** Given text **
◇ ◇ ◇ ◇
# Menstrual cycle/period issues linked to IBS?



## magicfish (Dec 9, 2009)

Ok, so for a few years my periods stopped becoming regular and i got PMS symptoms all month long, i had scans and they showed small cysts on both my ovaries...Ive been reading that some symptoms of IBS can be menstual related for women.. Considering the problems that ive got could it be possible that they (Menstrual, fibromyalga(chronic fatigue), low blood pressure & vasovagal episodes, plus most IBS symptoms) are linked in with IBS?


----------



## Kathleen M. (Nov 16, 1999)

Menstrual issues can cause GI symptoms in any woman. You do not need to have IBS, but the cycle alone, even when normal, can effect your IBS symptoms.Fibromyalgia is not seen in all IBSers, but it is more common for people to have both than you would expect by chance (so if 10% of all people have IBS you expect 10% of people with FM to have IBS, but I think it is closer to like 40%)So it isn't all these things are just your IBS, but some things do seem to either effect the IBS or can be effected by it. (because they can effect the GI tract or be effected by the GI tract in all people. People with totally normal bowels can have a BM trigger a vasovagal episode, so you do not need to have IBS to have that)Body parts are interconnected so it is rare that one thing cannot have any effect on anything else. Even if all problem A does is cause physical stress that can make problem B worse.
◇ ◇ ◇ ◇
Dataset entries
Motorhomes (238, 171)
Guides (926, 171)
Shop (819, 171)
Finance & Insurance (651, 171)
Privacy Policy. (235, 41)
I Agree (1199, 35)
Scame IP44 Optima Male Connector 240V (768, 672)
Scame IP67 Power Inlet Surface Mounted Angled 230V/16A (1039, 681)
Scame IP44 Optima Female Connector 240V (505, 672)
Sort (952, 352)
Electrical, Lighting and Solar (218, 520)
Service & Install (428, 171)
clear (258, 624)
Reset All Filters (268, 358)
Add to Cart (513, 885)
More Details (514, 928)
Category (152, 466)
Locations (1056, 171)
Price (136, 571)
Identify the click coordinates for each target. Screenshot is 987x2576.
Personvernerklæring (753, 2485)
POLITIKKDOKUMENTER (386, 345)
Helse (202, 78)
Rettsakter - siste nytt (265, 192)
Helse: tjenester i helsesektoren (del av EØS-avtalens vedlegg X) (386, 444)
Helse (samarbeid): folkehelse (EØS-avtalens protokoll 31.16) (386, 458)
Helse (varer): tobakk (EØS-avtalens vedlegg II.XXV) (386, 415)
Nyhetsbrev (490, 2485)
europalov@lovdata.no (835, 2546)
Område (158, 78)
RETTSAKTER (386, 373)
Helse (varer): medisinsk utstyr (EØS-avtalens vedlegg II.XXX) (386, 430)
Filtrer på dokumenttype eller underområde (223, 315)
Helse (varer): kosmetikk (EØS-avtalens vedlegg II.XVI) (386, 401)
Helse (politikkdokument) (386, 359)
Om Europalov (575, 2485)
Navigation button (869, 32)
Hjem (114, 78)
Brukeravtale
◇ ◇ ◇ ◇
** Exercise set **
1 – Summarize the IBS forum thread in two sentences.
2 – Please pick up the IBS forum thread after its last sentence and continue it.

** Outputs in order **
1 – The original poster describes irregular periods, PMS symptoms lasting all month and small cysts on both ovaries, and asks whether these problems, along with fibromyalgia, low blood pressure and vasovagal episodes, could be linked to IBS. A reply explains that menstrual issues can cause GI symptoms in any woman, that fibromyalgia and IBS occur together more often than chance would predict, and that because body parts are interconnected, these conditions can affect or be affected by IBS without all being part of it.

2 –
----------



## Debbiecon (Feb 15, 2010)

I would totally agree that IBS pain can be related to a woman's menstral cycle and definately worsens symptons around that time of the month. To alleviate this I had the lining of my womb thinned and a mireena coil fitted. That was seven months ago and although my IBS symptons are still ruling my life, as I now have no periods I do not have constant pain for three or four days every month around the time of my cycle.


----------



## Diana63 (Oct 20, 2009)

I used to have agonising/severe problems with my periods,i managed to get that problem sorted out,but it made no difference to my severe ibs and chronic fatigue syndrome symptoms.


----------



## Debbiecon (Feb 15, 2010)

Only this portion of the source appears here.